Cuando Karl Jaspers le preguntó a Heidegger si confiaba en Hitler para gobernar Alemania, el autor de Ser y tiempo (1927) contestó: «Pero, ¿no ha visto usted qué preciosas manos tiene?» Heidegger nunca condenó el nazismo, pues entendió que Hitler era el instrumento de «la misión espiritual del pueblo alemán». En el famoso discurso de toma de posesión como rector de la Universidad de Friburgo (curso 1933-1934), manifestó: «El mundo espiritual de un pueblo no es una estructura supracultural, como tampoco un arsenal de conocimientos y valores utilizables, sino que es el poder que más profundamente conserva las fuerzas de su raza y de su tierra, y que, como tal, más íntimamente excita y más ampliamente conmueve su existencia» (La autoafirmación de la universidad alemana, trad. de Ramón Rodríguez, Madrid, Tecnos, 1966).

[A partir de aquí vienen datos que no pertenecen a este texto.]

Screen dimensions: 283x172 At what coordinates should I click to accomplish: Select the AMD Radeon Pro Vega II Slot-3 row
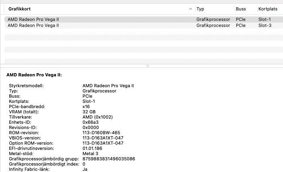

Hitler no necesitó conocer al detalle la metafísica del artista de Nietzsche para escenificar sus objetivos. Pensar no es un acto inocente. Tampoco es una actividad solitaria. El filósofo es un innovador, pero también es el sedimento de las generaciones que lo preceden. La gran política no es una invención de Nietzsche, sino la plasmación de un anhelo colectivo, con varios siglos de historia. Después de Auschwitz, podemos afirmar sin miedo a equivocarnos que la política no necesita artistas, sino mentes impregnadas de prudencia. En política, la «mediocridad» puede ser una virtud y el «genio», el preludio de una catástrofe. La nota que escribió Borges a la muerte de Paul Valéry podría servir como guía para un porvenir sin finales wagnerianos: «En un siglo que adora los caóticos ídolos de la sangre, de la tierra y de la pasión, prefirió siempre los lúcidos placeres del pensamiento y las secretas aventuras del orden» (Otras inquisiciones, 1952).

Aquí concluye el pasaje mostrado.